You can spend hours downloading the latest productivity apps, optimising your calendar, efficiently organising your emails, learning keyboard shortcuts, beautifully colour-coordinating your filing system, and buying the latest time-saving gadgets, but if you’re not working on the right things, you’re only getting nowhere faster.
The father of modern management theory Peter Drucker perhaps said it best:
“There is nothing so useless as doing efficiently that which should not be done at all.”
Arguably the most influential management writer Stephen Covey was of a similar mind:
“Most of us spend too much time on what is urgent and not enough time on what is important.”
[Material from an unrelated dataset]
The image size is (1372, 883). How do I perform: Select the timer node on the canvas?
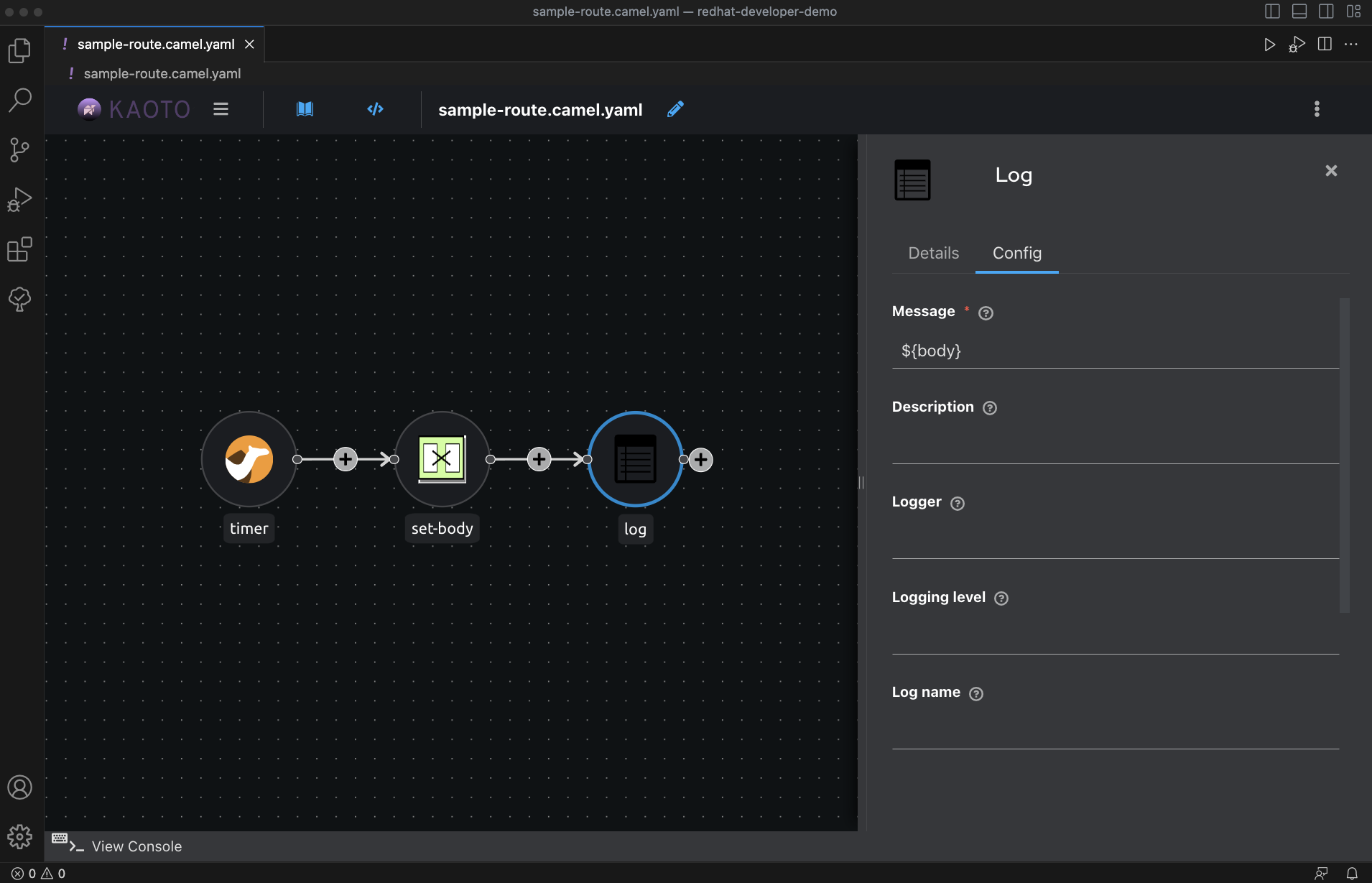coord(249,459)
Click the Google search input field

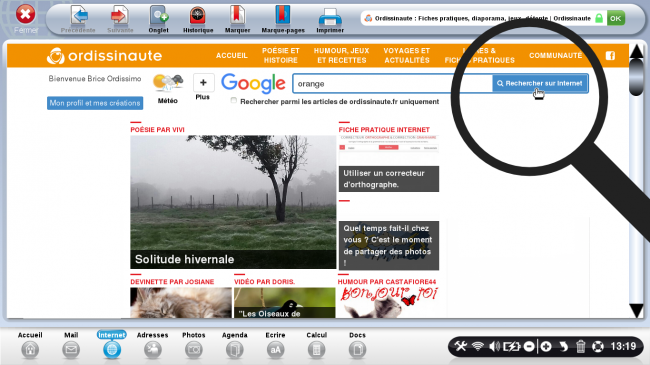pos(392,83)
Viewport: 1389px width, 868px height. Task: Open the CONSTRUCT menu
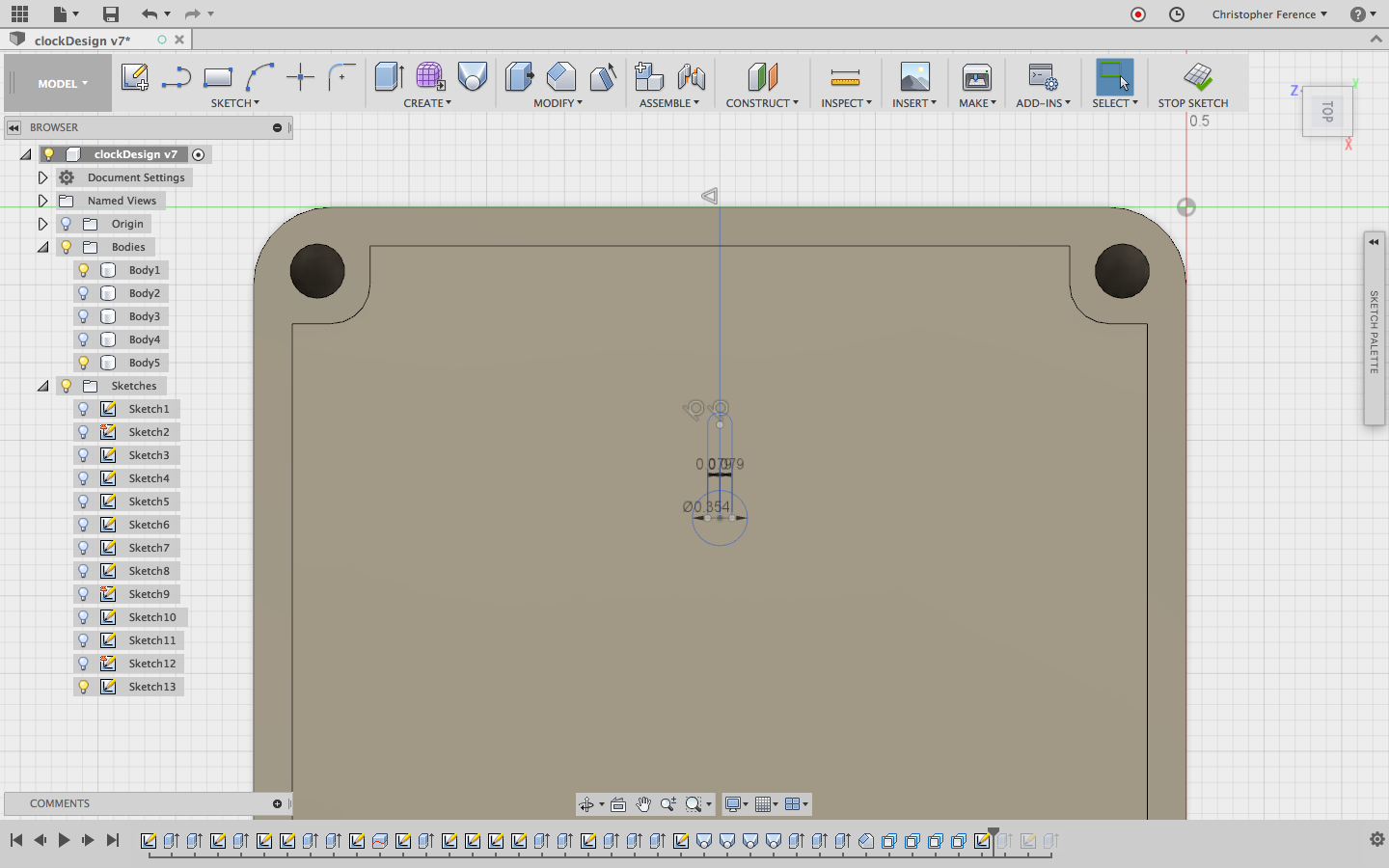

Looking at business from the outside, nearly everyone appears busy.
But just because people look busy doesn’t mean they’re doing anything worthwhile.
The question is, when you look under the hood, is it all just fumes and noise?
Is anything really getting done… or is it mostly just impressive-sounding crap?
Picking the right goal is more important than executing swiftly.
Slow but incremental progress towards the right destination is better than moving quickly in the wrong direction.
Making 1% progress on the right goal is better than achieving 100% of the wrong goal.
The 80/20 Rule has become a handy short-hand reference and general reminder to (re)focus our increasingly divided attention on the critical few priorities that actually matter — and not get caught up in the trap of “busywork.”